Federal unemployment aid ending for 50K, state says

Copyright © 2021 Albuquerque Journal

Acting DWS Secretary Ricky Serna

The New Mexico Department of Workforce Solutions estimates that more than 50,000 unemployed New Mexicans will no longer receive benefits after this week after the expiration of several federal unemployment programs.

During a webinar hosted by the New Mexico Restaurant Association on Wednesday, acting DWS Secretary Ricky Serna said 67,350 New Mexicans were receiving unemployment benefits through state or federal programs as of Aug. 9.

Of those, Serna said 12,780 claimants were listed as receiving standard unemployment benefits through the state.

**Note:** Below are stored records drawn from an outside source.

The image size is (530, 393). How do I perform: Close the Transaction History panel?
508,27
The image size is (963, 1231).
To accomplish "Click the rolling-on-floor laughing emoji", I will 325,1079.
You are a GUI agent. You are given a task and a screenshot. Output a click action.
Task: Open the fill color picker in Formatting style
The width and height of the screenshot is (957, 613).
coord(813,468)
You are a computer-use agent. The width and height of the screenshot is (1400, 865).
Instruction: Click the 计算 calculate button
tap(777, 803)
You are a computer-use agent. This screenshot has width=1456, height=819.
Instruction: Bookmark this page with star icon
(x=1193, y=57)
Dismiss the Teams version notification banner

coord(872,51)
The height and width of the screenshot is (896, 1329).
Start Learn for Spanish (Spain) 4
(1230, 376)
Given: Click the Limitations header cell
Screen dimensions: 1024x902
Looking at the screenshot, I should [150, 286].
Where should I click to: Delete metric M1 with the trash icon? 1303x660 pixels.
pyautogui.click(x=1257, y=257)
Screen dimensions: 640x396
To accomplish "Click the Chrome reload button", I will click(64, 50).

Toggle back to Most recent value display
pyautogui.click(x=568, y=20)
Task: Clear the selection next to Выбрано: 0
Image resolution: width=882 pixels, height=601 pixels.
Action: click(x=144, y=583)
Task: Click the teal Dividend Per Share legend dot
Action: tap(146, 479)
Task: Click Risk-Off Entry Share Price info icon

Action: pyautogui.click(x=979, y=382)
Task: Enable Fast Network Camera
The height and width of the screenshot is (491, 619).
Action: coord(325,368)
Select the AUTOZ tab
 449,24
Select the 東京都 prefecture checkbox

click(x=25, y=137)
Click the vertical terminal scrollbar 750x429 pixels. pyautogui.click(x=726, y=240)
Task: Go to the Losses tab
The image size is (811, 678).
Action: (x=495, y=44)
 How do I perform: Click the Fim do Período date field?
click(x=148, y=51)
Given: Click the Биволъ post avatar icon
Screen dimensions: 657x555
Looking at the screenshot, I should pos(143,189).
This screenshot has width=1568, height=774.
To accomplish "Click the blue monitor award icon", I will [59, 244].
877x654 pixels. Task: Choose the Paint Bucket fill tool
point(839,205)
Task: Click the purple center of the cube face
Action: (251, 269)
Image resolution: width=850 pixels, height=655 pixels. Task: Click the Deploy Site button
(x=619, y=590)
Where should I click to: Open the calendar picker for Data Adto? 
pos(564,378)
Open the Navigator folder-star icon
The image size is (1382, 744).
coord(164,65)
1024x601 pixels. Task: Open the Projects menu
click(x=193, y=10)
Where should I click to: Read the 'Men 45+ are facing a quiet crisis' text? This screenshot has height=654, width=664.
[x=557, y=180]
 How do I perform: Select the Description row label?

The remaining 54,570 were receiving benefits through programs that are scheduled to expire Saturday, according to data from the department, although Serna noted that a small subgroup will be able to apply for extended benefits.

“The rest of those claimants will – ideally, right? – return to work,” Serna said.

For weeks, DWS has been warning New Mexicans that a series of expanded unemployment programs established by the federal CARES Act last year will expire at the end of this week.

Among those are Pandemic Unemployment Assistance, which provides benefits for claimants who would not otherwise qualify, including self-employed people, and Pandemic Emergency Unemployment Compensation, which provides an extension of benefits after regular unemployment compensation benefits have been exhausted.

Another program, Federal Pandemic Unemployment Compensation, which adds an additional $300 weekly payment for any eligible claimant, is also expiring, meaning that claimants on standard unemployment can also expect to see a reduction in benefits.

According to data from DWS, 32,490 New Mexicans were receiving benefits through PUA as of Aug. 9, while 22,080 received benefits through PEUC and a related program.

Serna said the state workforce department expects some, though not all, of those claimants to seek full or part-time work. The state workforce department is examining data on these claimants to determine where they can fit back into the workforce.

“We’ve structured our entire return-to-work effort around what they present to us, in terms of experience, highest degree attained, location, etc.,” Serna said.

Data from the state agency showed that more claimants worked in construction than in any other industry before the pandemic, followed by accommodation and food service.

To help meet the expected increase in demand for employment services, Serna announced a new program, Ready New Mexico, which is designed to act as a hub for resources related to employment, education and job training.

The program is a partnership between DWS, the New Mexico Higher Education Department and New Mexico Workforce Connection.

Serna emphasized that the department’s goal isn’t merely to return New Mexico’s unemployment rate to where it was before the pandemic hit, but to reach the lower pre-pandemic national average.

“Rest assured that we are not trying to get back to pre-pandemic unemployment levels for the state of New Mexico,” Serna said.

Carol Wight, CEO of the restaurant association, added that the group has launched a new program – titled “Hungry for Success?” – which includes an online job board and web portal for the restaurant industry. The program places a particular focus on appealing to people new to the workforce, those who need a new opportunity after the pandemic, and those seeking supplemental income.

“Hopefully, we’re going to get some more employees in the system here very quickly,” Wight said.